You don’t have to be a music critic to notice that there has always been a bit of contention between listeners of indie records and those allegiant to more mainstream strains of music. Taylor Swift might go as far as to call it “bad blood,” and with good reason. The young pop sensation’s style and genre affiliation have been the root of many arguments about what is “good” music and now, more than ever, what is worthy of public attention.
Swift has been shaking off her antagonists and indie records (supposedly much cooler than hers) since the beginning of her career. But recent attention for her songs reimagined under another artist’s name and sound has formed an interesting case study in the genre battle between indie and pop music.

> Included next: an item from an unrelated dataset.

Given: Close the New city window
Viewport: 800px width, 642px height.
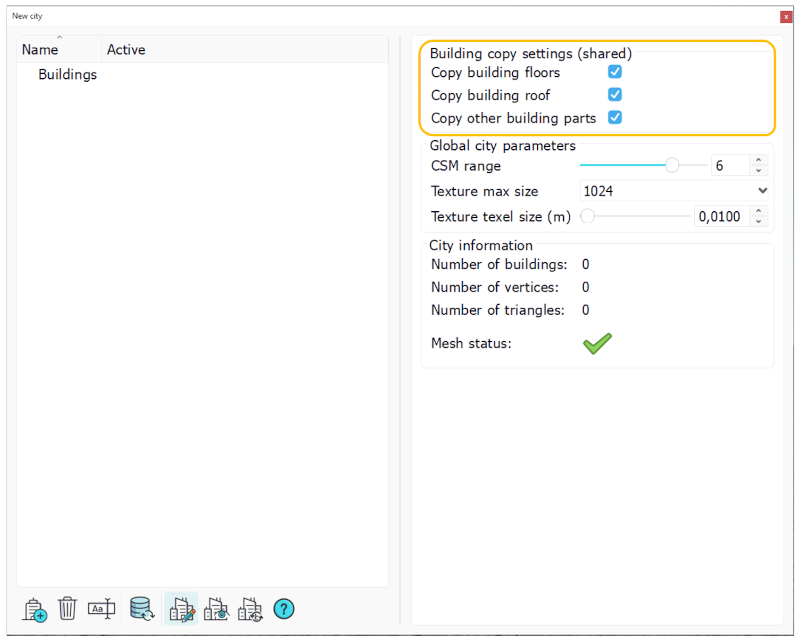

Last week indie musical artist Ryan Adams released an all-covers version of Swift’s latest album, 1989, and received near instantaneous recognition from Pitchfork in the form of an album review—an achievement Swift herself has yet to receive in her multi-platinum career. This instance caused media consumers to question what makes Swift’s versions inferior in the eyes of Pitchfork and those it represents—alternative listeners.
In Forrest Wickman’s response article on Slate.com, he critiques the music review site for snubbing Swift of the attention she deserves.
“It took a guy’s acoustic covers for one of the most successful and influential music sites on the Web to finally deem an album of her songs worthy,” Wickman said.
Here Wickman appears to claim indie listeners are unwilling to give Swift credit for her work merely because she does not ascribe to the type of sound to which they gravitate.
In dissent with Wickman’s claim, I doubt Pitchfork’s blind eye toward Swift had much to do with her pop affiliation and more to do with the attention she has already received as an artist. After all, Pitchfork never claimed to be an objective news source in the world of music; they certainly have an intended audience and a mission to uncover diversity as a media aggregate.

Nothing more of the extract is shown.